[Records for locating described items]
☆ ☆ ☆
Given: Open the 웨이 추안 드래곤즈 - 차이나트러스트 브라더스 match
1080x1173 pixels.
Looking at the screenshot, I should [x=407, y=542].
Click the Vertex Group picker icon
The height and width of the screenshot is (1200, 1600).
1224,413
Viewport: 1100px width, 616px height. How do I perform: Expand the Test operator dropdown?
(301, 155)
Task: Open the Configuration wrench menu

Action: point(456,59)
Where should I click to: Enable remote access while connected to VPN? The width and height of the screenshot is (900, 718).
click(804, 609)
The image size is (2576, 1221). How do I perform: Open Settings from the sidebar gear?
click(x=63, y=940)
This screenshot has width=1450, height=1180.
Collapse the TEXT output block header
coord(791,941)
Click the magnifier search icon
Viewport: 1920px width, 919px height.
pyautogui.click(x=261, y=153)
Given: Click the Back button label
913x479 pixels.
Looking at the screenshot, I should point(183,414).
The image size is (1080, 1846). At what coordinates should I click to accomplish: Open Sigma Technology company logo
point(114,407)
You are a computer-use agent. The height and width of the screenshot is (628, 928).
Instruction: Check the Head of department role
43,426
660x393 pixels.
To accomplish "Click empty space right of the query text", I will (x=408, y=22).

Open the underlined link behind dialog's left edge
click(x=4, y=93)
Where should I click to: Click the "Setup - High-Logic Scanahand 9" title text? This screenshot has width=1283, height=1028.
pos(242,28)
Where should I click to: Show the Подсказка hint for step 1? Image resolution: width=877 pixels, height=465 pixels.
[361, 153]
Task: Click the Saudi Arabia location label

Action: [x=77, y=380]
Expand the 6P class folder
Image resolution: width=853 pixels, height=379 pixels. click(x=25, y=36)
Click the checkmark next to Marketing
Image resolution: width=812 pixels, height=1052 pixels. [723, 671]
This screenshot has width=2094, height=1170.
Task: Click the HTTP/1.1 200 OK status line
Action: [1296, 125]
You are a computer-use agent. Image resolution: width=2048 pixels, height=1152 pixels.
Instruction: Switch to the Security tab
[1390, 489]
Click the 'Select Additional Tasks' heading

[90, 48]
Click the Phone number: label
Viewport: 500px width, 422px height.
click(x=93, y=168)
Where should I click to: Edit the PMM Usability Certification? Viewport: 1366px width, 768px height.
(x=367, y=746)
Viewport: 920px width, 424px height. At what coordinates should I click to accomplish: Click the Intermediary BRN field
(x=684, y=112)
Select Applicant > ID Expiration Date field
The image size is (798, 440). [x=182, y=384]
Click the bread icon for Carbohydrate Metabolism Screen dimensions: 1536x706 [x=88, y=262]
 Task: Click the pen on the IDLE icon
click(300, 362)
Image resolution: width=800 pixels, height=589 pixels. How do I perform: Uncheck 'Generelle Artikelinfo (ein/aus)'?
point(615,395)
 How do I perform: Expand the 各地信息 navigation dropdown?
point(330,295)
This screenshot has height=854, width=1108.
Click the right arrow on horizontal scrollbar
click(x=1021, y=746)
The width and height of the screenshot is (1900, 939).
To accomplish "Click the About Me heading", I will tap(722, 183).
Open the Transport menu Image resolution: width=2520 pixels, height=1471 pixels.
☆ ☆ ☆
Exercise
Print again, unchanged, the lines from the one containing "Click the Phone number: label" to the one containing "point(330,295)", including both.

Written solution
Click the Phone number: label
Viewport: 500px width, 422px height.
click(x=93, y=168)
Where should I click to: Edit the PMM Usability Certification? Viewport: 1366px width, 768px height.
(x=367, y=746)
Viewport: 920px width, 424px height. At what coordinates should I click to accomplish: Click the Intermediary BRN field
(x=684, y=112)
Select Applicant > ID Expiration Date field
The image size is (798, 440). [x=182, y=384]
Click the bread icon for Carbohydrate Metabolism Screen dimensions: 1536x706 [x=88, y=262]
 Task: Click the pen on the IDLE icon
click(300, 362)
Image resolution: width=800 pixels, height=589 pixels. How do I perform: Uncheck 'Generelle Artikelinfo (ein/aus)'?
point(615,395)
 How do I perform: Expand the 各地信息 navigation dropdown?
point(330,295)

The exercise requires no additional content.